** Work order **
Each line below from the line with "Task: Expand the" to the line with "Task: Click the file" must be copied exactly, including those two, and no picture may appear in the copy.

** Data provided **
[Start of section]

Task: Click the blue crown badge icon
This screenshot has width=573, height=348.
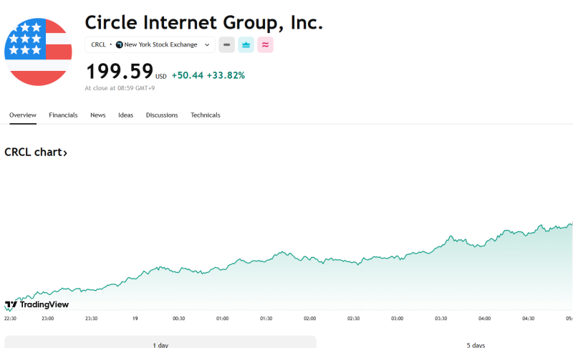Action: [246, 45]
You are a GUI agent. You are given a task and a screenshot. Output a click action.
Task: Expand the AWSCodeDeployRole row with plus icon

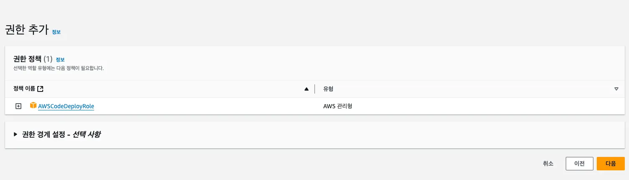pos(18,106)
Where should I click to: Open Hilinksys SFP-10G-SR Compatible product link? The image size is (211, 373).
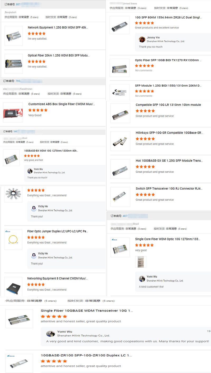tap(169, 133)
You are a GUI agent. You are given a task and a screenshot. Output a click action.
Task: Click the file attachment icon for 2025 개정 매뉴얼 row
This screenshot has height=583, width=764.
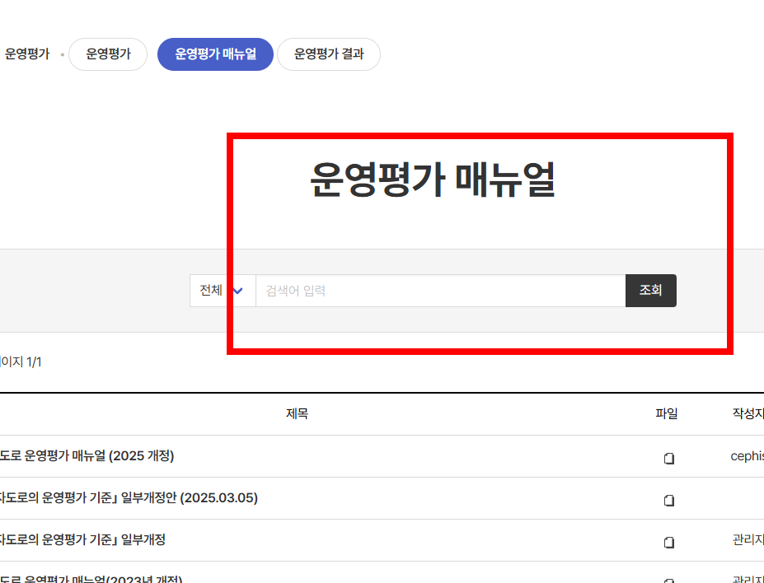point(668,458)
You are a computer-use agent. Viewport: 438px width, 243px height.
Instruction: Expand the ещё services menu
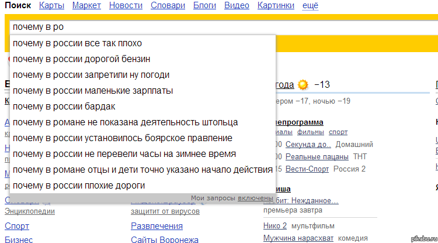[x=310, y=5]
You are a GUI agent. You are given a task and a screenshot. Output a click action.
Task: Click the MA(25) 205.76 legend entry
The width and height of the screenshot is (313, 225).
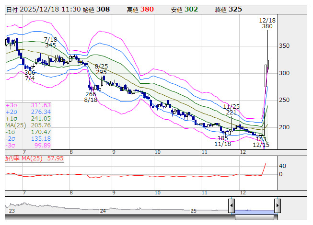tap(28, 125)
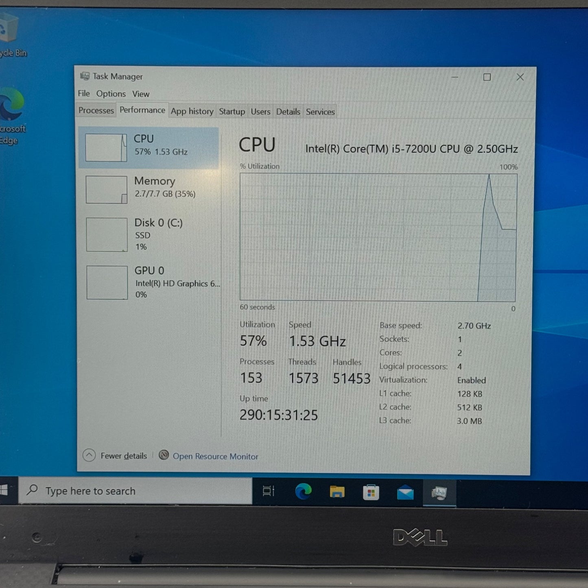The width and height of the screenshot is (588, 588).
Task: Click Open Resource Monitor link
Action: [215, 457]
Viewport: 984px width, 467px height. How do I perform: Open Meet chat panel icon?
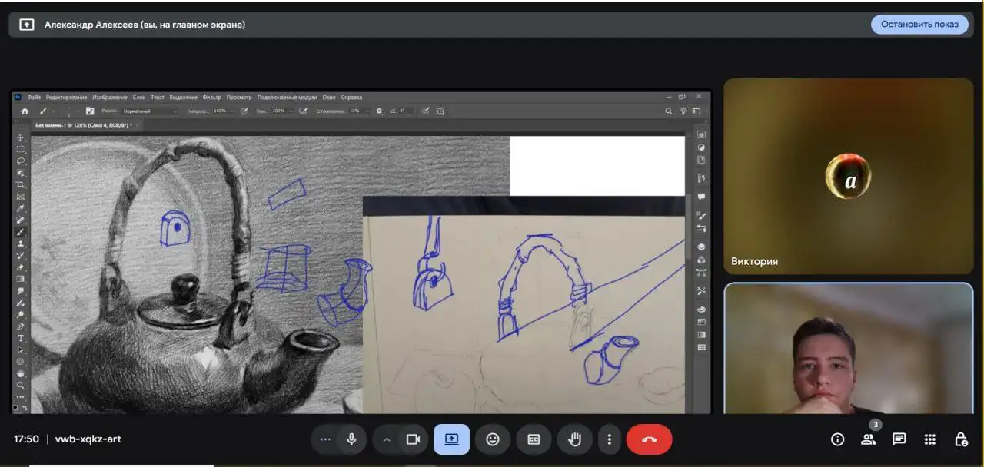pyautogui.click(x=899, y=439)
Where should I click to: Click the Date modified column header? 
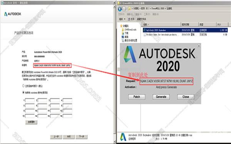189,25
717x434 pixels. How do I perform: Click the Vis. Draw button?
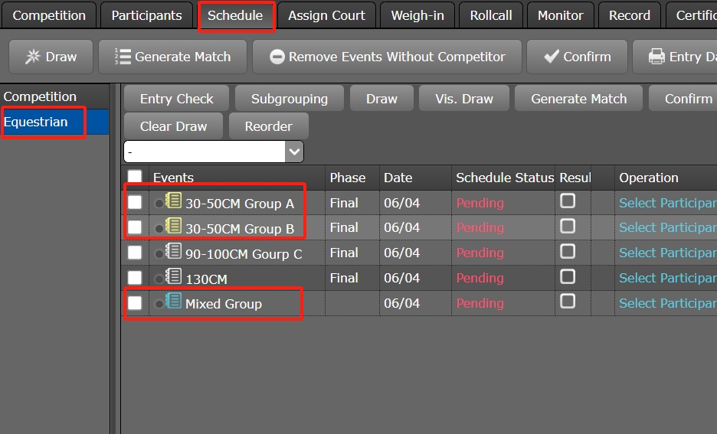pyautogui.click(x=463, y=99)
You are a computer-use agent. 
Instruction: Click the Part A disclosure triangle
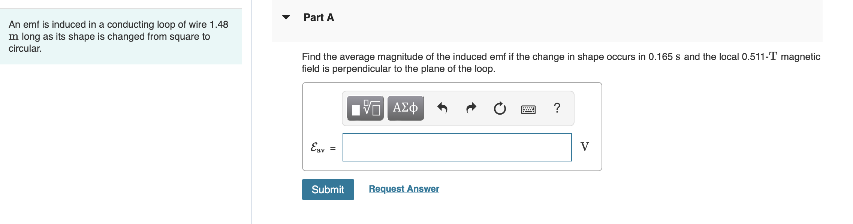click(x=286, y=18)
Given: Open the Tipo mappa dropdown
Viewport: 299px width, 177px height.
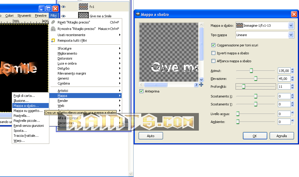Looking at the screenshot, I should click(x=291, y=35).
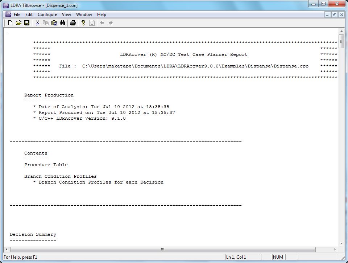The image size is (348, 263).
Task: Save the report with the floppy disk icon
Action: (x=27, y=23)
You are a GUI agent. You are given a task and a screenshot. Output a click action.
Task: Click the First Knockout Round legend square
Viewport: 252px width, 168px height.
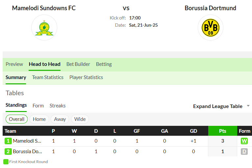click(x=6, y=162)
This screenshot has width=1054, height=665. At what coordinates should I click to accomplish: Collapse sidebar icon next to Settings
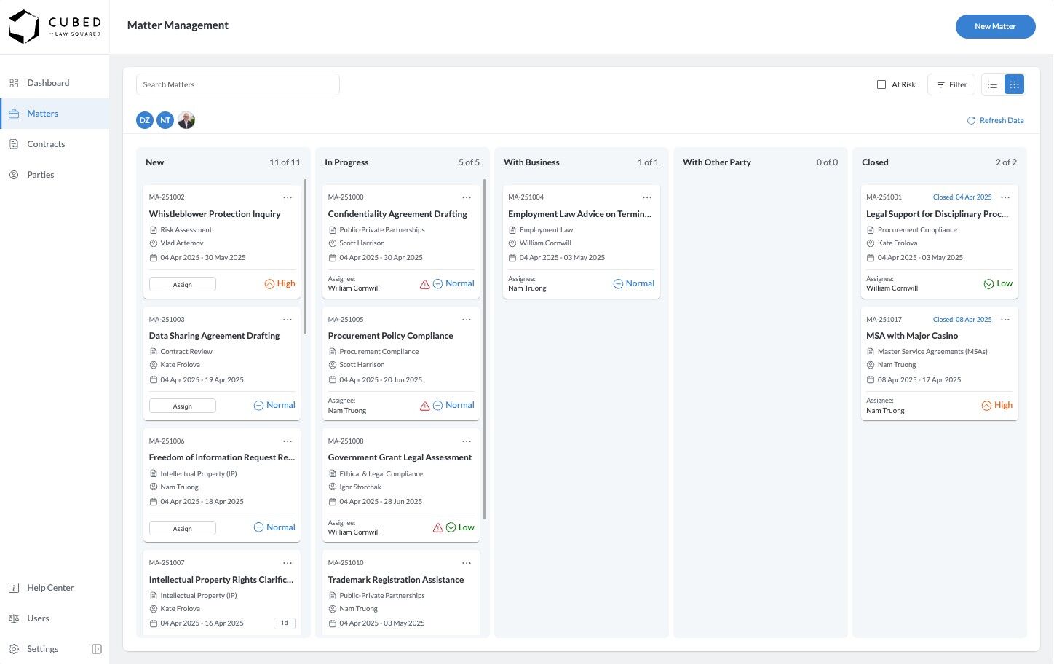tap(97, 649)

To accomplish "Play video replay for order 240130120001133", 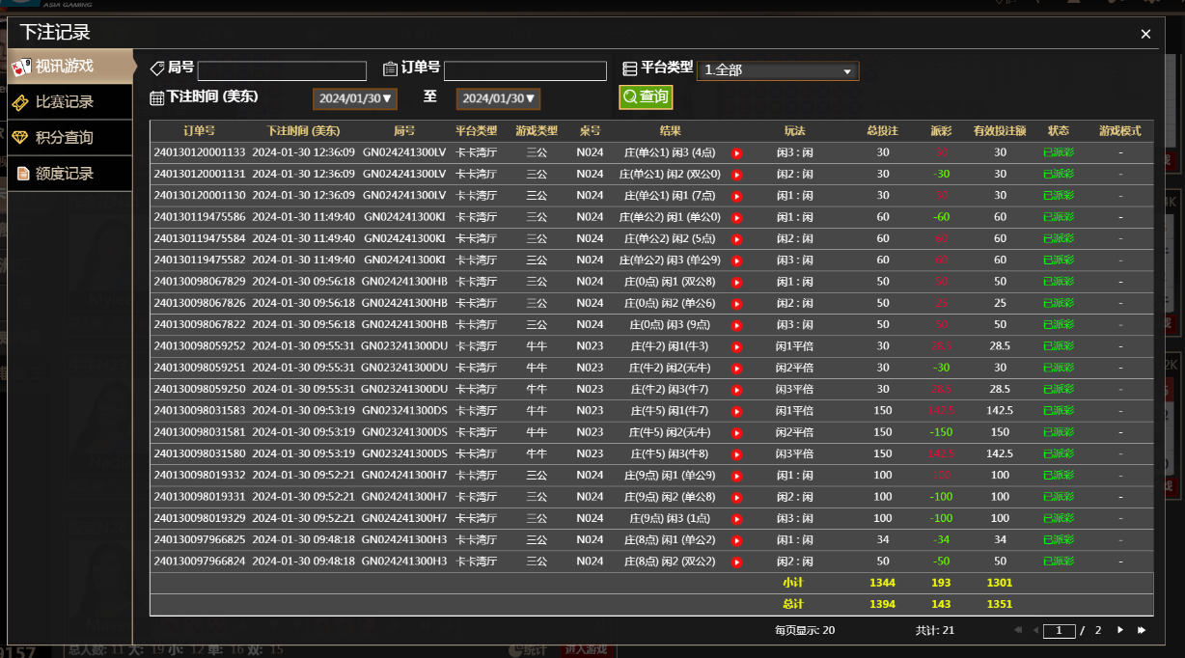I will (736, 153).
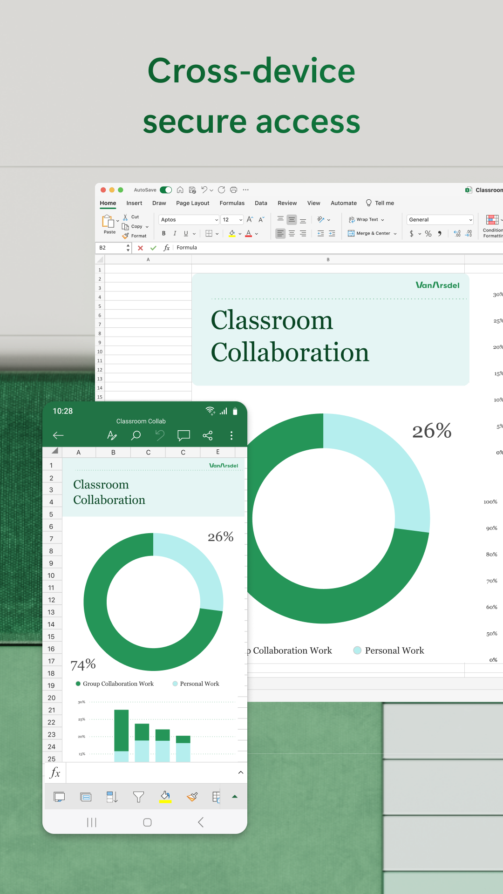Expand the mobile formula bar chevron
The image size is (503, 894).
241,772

[End of section]

** Response **
Task: Expand the AWSCodeDeployRole row with plus icon

pos(18,106)
Where should I click to: Open Hilinksys SFP-10G-SR Compatible product link? The image size is (211, 373).
tap(169, 133)
You are a GUI agent. You are given a task and a screenshot. Output a click action.
Task: Click the file attachment icon for 2025 개정 매뉴얼 row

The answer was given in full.